In Python 3.8+, pickle protocol 5 ( PEP<574> ) was added, which supports out-of-band buffer collection[1]. The idea being that when pickling an object with a large amount of data attached to it (like an array, dataframe, etc.) one could collect this large amount of data alongside the normal pickled data without causing a copy. This is important in particular when serializing data for communication between two python instances. IOW this is quite valuable when using a `multiprocessing.pool.Pool`[2] or a `concurrent.futures.ProcessPoolExecutor`[3]. However AFAICT neither of these leverage this functionality[4][5]. To ensure zero-copy processing of large data, it would be helpful for pickle protocol 5 to be used in both of these pools.
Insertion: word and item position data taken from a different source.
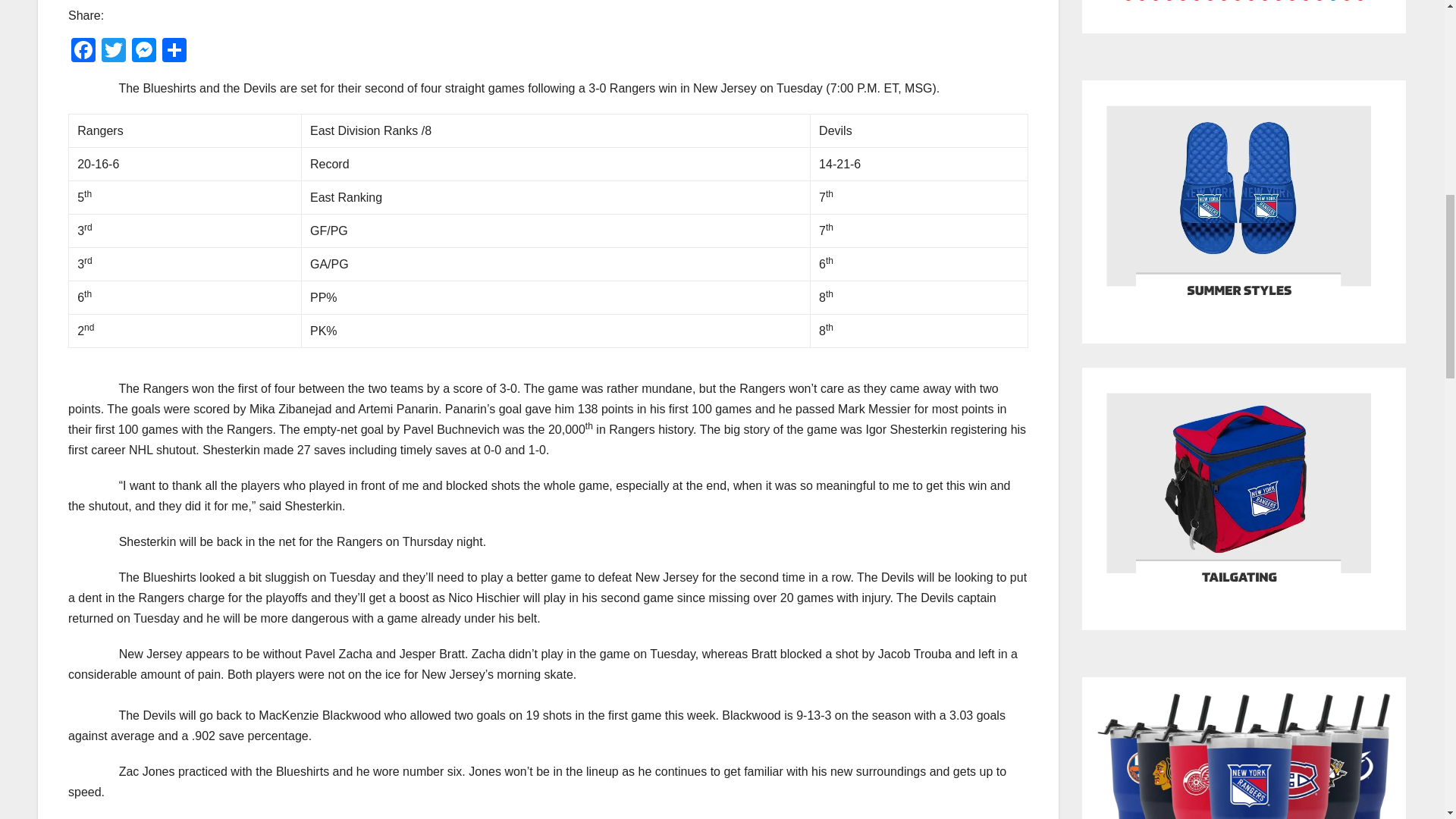
Twitter (114, 51)
Share (173, 51)
Messenger (143, 51)
Facebook (83, 51)
Given the description of an element on the screen output the (x, y) to click on. 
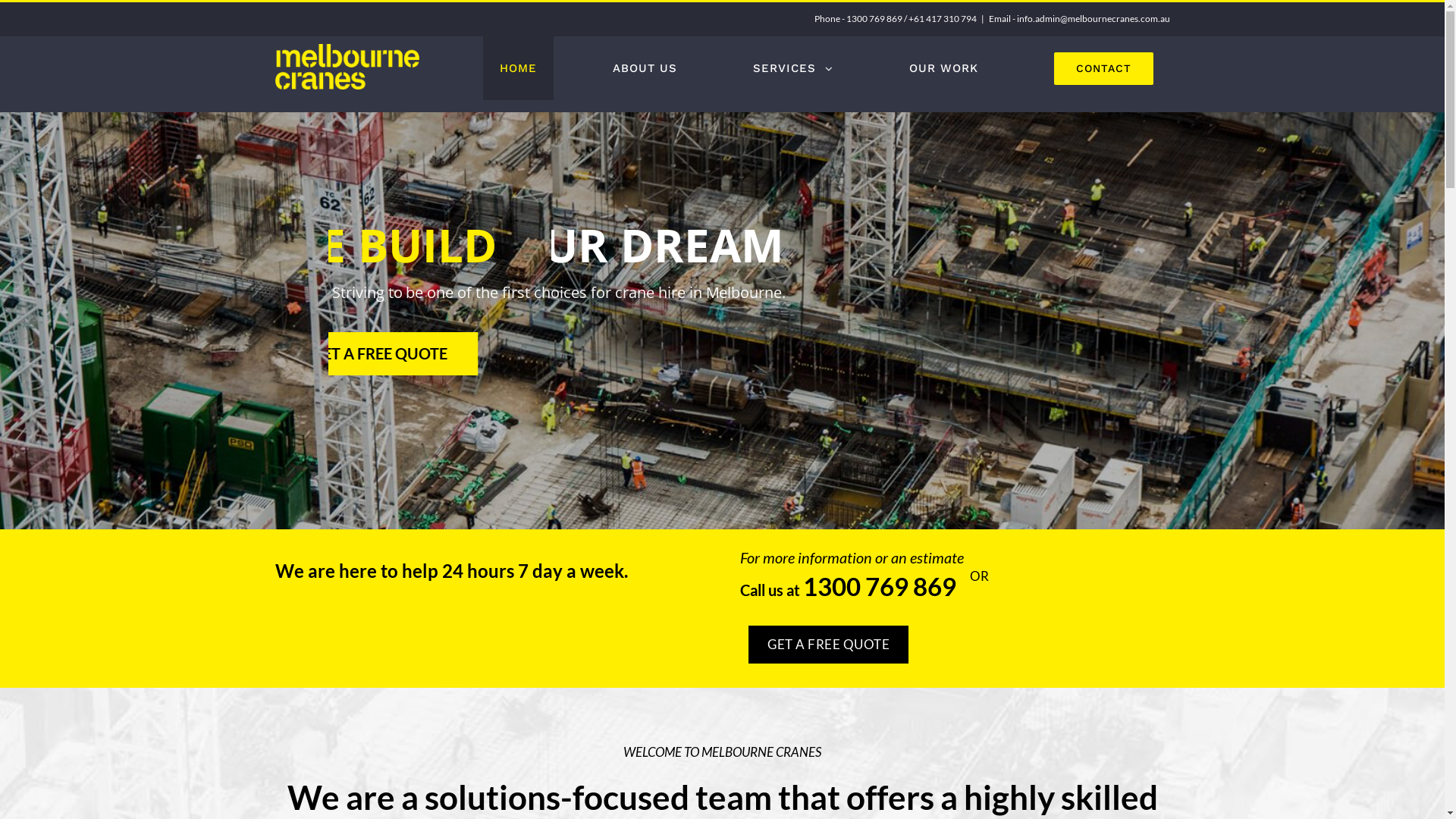
HOME Element type: text (517, 68)
1300 769 869 Element type: text (879, 586)
ABOUT US Element type: text (644, 68)
SERVICES Element type: text (792, 68)
OUR WORK Element type: text (942, 68)
CONTACT Element type: text (1103, 68)
GET A FREE QUOTE Element type: text (828, 644)
Email - info.admin@melbournecranes.com.au Element type: text (1079, 18)
Given the description of an element on the screen output the (x, y) to click on. 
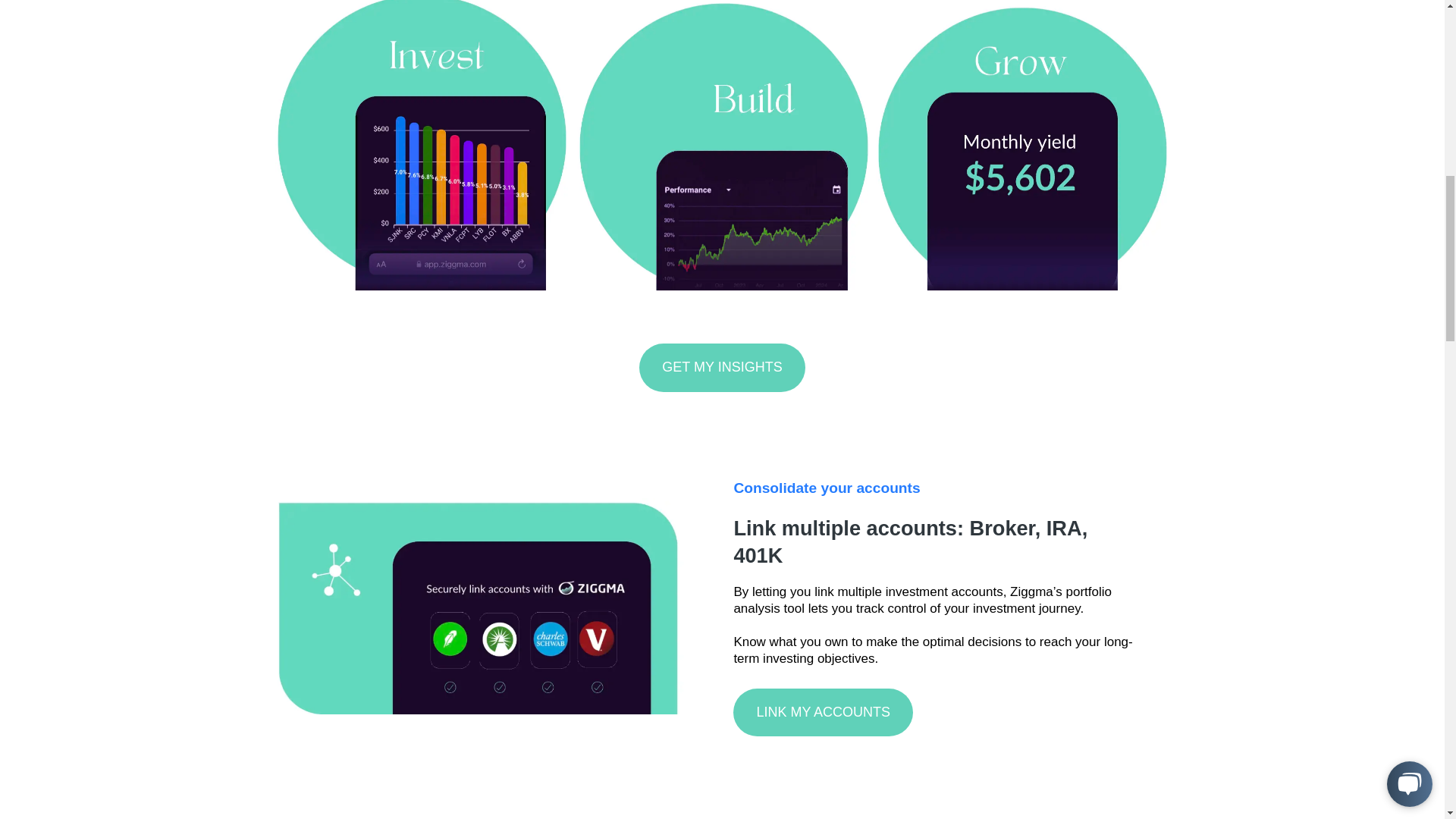
GET MY INSIGHTS (722, 367)
LINK MY ACCOUNTS (822, 712)
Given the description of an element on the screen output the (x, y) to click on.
[1] https://docs.python.org/3/library/pickle.html#pickle-oob
[2] https://docs.python.org/3/library/multiprocessing.html#multiprocessing.pool.Pool
[3] https://docs.python.org/3/library/concurrent.futures.html#concurrent.futures.ProcessPoolExecutor
[4] https://github.com/python/cpython/blob/16b5bc68964c6126845f4cdd54b24996e71ae0ba/Lib/multiprocessing/queues.py#L372
[5] https://github.com/python/cpython/blob/16b5bc68964c6126845f4cdd54b24996e71ae0ba/Lib/multiprocessing/queues.py#L245
|